| Problem to solve |
In the blog post on adding alternatives to a portfolio, what range of allocation to alternatives do many of the author's investment firms recommend?

| Source text |
========

The basics of alternative investments - Part 4: How to incorporate alternatives into your portfolio


Aug 6, 2018 | Walter Davis

I hope you are enjoying your summer and my summer blog series covering the basics about alternative investments (with an emphasis on those alternatives available as mutual funds). In this, the fourth installment in the series, I will focus on how investors can incorporate alternatives into their portfolios. 

How to Incorporate Alternatives Into Your Portfolio

I recommend that investors follow the below multi-step process when incorporating alternatives into their portfolio:

• Define your investment objectives - As I wrote in the first post in this series, similar to stocks and bonds, alternatives investments are simply tools investors use in an effort to achieve their investment goals. To this end, it is important for investors to define their investments objectives so they can evaluate whether or not different types of alternatives have the potential to help them achieve those objectives.

• Identify those alternatives that are consistent with your objectives - Given the myriad alternatives available, one of the major challenges for investors is figuring out which alternatives to use given their investment objectives. To help investors navigate this challenge, Invesco has created the below investment framework that organizes the liquid-alternatives universe around common objectives.

The table1 below summarizes the historical performance characteristics of the various categories comprising the above framework.

• Research-specific funds – Once investors have decided which strategies they want to incorporate, they need to select the specific funds in which they will invest. Importantly, an investor should only invest in a fund after they understand the unique characteristics of the strategy and manager, such as expected return and risk, what constitutes a favorable/unfavorable environment, expected performance during different periods of the market cycle, and key drivers of return. To assist their research, investors can find a wealth of information on the internet via the websites of the various fund providers and fund-research sites such as Morningstar. 

As part of the research process, an investor should consider if he or she prefers a single-manager fund or a multi-manager fund. The advantage of single-manager funds is that the investor can be targeted in his/her approach as single-manager funds usually have very well-defined investment approaches. The disadvantage of single-manager funds is that the investor is taking on manager risk (i.e. the risk of selecting an underperforming manager). To help mitigate manager risk, the investor can invest across multiple managers or in a multi-manager fund, thus limiting his/her exposure to any specific manager.

The advantage of multi-manager funds is that they allocate across multiple managers (and often across multiple strategies), and as such funds provide a “one-stop shop” solution to the issue of mitigating manager risk. The disadvantage of multi-manager funds is that the allocation across managers and strategies typically fluctuates over time, thus limiting an investor’s ability to be targeted in his/her exposure to a particular strategy.

• Decide how much to invest in alternatives – There is no one correct answer as to how much to invest in alternatives. In my experience, investors typically allocate between 5% and 30% of their portfolio to alternatives. Many of the investment firms I work with recommend an allocation of between 10% and 20% to alternatives. The percentage an investor allocates to alternatives is typically driven by his/her risk tolerance and comfort in using alternatives. I believe that if an investor decides to allocate to alternatives, he/she should allocate a sufficient amount so that it can have an impact on the portfolio. If the allocation is too small, the impact on the portfolio will be negligible, thus defeating the purpose of adding alternatives.

========

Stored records
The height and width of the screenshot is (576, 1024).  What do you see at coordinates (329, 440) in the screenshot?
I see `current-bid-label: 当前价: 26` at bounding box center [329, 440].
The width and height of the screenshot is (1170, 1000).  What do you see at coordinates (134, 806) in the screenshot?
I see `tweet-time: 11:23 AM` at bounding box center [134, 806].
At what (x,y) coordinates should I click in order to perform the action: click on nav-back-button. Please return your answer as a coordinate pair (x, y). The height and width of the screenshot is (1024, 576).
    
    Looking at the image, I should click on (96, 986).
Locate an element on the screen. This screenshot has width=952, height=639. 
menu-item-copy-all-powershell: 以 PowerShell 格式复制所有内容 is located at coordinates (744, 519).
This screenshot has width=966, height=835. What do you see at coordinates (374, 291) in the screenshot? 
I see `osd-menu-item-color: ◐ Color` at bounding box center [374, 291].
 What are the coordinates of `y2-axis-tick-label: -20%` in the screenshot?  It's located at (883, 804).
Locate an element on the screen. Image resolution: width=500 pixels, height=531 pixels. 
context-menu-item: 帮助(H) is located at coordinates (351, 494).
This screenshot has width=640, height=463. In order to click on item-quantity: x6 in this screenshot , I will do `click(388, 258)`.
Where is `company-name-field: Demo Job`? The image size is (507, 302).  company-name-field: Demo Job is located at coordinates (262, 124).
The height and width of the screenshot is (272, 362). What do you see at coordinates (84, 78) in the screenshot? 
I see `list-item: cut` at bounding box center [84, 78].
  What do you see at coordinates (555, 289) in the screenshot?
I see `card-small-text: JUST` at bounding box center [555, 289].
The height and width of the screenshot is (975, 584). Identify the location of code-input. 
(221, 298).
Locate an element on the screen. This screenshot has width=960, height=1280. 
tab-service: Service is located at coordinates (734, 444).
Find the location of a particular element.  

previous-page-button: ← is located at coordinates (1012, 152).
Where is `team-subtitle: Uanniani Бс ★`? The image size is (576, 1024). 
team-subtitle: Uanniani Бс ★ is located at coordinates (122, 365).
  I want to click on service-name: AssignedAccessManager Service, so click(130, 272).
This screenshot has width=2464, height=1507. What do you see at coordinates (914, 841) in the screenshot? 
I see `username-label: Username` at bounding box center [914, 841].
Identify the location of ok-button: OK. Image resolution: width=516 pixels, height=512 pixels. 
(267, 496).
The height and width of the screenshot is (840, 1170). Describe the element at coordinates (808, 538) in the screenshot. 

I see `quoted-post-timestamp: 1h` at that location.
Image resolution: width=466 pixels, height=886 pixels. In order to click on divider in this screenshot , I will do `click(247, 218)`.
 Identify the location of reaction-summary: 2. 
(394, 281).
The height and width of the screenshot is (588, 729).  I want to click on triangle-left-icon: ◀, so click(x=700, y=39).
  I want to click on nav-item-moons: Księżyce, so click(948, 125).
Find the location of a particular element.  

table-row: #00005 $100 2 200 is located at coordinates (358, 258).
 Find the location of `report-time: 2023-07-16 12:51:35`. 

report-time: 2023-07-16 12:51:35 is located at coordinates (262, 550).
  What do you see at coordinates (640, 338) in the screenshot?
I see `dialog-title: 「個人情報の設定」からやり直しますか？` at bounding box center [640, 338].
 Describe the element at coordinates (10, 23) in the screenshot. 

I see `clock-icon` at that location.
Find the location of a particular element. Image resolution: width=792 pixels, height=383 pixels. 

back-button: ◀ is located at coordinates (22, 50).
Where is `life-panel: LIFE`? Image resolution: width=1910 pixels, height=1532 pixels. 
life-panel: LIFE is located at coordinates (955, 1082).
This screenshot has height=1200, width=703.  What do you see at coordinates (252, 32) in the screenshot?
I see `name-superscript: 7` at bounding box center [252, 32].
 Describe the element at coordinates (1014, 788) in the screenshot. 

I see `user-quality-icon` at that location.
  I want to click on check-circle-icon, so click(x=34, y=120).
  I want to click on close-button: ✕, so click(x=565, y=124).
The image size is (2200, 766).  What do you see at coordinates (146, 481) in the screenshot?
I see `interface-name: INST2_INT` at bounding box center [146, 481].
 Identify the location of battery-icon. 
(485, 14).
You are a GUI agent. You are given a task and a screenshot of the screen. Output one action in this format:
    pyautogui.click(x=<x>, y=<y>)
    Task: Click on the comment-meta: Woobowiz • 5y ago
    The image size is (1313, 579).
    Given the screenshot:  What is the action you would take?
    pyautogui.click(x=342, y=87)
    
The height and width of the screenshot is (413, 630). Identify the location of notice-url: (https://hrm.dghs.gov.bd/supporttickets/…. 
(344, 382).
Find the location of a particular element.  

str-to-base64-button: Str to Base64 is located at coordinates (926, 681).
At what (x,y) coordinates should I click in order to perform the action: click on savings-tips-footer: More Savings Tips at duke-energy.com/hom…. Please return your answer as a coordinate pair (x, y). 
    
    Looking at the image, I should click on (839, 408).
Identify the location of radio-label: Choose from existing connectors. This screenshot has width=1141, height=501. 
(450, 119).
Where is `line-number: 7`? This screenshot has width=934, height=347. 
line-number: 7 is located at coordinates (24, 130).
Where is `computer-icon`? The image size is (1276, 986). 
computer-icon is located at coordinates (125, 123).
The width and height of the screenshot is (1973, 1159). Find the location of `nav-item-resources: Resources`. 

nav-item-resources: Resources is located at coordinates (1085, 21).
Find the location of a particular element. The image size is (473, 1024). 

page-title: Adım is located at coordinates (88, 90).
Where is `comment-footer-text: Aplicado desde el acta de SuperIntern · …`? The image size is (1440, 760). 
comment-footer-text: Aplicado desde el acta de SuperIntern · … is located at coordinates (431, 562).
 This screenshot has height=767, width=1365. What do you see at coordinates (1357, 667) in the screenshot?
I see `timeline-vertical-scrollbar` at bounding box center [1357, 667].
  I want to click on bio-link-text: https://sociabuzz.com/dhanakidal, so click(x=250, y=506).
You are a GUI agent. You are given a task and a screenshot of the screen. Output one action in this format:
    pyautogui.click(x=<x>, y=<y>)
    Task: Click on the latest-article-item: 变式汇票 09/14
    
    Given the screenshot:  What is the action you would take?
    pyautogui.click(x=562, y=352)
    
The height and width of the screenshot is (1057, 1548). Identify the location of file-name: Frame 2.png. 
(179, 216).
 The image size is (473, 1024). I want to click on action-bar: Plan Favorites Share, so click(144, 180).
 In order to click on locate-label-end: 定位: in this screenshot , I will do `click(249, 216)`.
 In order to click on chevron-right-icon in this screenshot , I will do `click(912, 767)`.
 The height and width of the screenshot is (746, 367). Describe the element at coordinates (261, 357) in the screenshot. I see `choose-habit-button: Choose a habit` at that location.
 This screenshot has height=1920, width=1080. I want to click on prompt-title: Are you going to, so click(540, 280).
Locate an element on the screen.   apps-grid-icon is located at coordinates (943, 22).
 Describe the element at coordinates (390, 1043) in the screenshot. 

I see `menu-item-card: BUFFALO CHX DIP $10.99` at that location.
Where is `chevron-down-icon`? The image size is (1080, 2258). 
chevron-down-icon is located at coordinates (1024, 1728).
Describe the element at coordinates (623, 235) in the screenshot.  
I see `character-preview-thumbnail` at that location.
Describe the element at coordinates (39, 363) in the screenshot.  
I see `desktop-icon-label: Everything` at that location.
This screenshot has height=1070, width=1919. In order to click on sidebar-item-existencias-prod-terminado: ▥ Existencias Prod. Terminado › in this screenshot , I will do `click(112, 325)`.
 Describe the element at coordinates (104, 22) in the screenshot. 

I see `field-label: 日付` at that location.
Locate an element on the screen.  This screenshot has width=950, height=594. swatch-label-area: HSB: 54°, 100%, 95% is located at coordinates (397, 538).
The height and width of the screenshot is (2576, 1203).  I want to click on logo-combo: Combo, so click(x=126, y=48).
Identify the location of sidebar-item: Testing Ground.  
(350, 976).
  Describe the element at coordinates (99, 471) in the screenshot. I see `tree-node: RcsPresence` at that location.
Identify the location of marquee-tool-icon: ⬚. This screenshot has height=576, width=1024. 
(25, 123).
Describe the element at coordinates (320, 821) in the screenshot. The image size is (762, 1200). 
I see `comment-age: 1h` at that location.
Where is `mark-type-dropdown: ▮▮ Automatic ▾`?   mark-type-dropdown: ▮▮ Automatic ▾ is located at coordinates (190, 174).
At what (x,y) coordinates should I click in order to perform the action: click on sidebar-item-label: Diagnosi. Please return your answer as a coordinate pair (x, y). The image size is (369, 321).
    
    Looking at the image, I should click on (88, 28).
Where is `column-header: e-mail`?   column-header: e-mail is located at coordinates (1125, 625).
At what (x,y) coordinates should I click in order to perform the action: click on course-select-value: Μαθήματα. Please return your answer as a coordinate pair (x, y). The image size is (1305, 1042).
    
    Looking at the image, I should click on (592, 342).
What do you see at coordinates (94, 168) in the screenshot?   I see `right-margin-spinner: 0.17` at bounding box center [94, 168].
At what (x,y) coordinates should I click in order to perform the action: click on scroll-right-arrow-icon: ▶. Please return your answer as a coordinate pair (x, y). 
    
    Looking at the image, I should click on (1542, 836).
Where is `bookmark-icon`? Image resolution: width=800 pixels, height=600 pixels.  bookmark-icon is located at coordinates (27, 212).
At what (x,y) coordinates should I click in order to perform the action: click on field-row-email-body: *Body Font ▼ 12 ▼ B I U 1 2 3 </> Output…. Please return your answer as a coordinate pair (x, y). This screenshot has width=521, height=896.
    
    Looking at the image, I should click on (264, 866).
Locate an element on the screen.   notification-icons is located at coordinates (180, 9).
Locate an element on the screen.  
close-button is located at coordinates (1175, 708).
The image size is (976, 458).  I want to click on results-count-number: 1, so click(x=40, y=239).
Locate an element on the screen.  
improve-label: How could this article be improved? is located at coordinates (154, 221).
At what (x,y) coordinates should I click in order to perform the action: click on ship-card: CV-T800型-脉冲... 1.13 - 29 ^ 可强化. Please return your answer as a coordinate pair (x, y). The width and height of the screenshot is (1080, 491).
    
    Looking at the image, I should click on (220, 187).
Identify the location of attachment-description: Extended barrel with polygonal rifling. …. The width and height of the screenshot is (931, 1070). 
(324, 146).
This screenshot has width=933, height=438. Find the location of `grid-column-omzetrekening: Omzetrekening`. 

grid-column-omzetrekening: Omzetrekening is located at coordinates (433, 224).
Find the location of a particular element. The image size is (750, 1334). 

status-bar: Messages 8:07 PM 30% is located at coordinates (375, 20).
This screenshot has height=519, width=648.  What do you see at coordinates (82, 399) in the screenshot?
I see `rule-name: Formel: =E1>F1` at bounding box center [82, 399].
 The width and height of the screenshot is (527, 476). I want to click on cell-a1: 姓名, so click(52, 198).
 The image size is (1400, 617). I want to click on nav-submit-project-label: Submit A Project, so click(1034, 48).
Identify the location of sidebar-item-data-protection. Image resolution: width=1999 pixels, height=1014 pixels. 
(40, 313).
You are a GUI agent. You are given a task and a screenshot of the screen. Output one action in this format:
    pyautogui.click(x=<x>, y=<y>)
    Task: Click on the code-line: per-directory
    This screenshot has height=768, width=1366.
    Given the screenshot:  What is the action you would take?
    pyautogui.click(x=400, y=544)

========

| Reply |
Between 10% and 20%.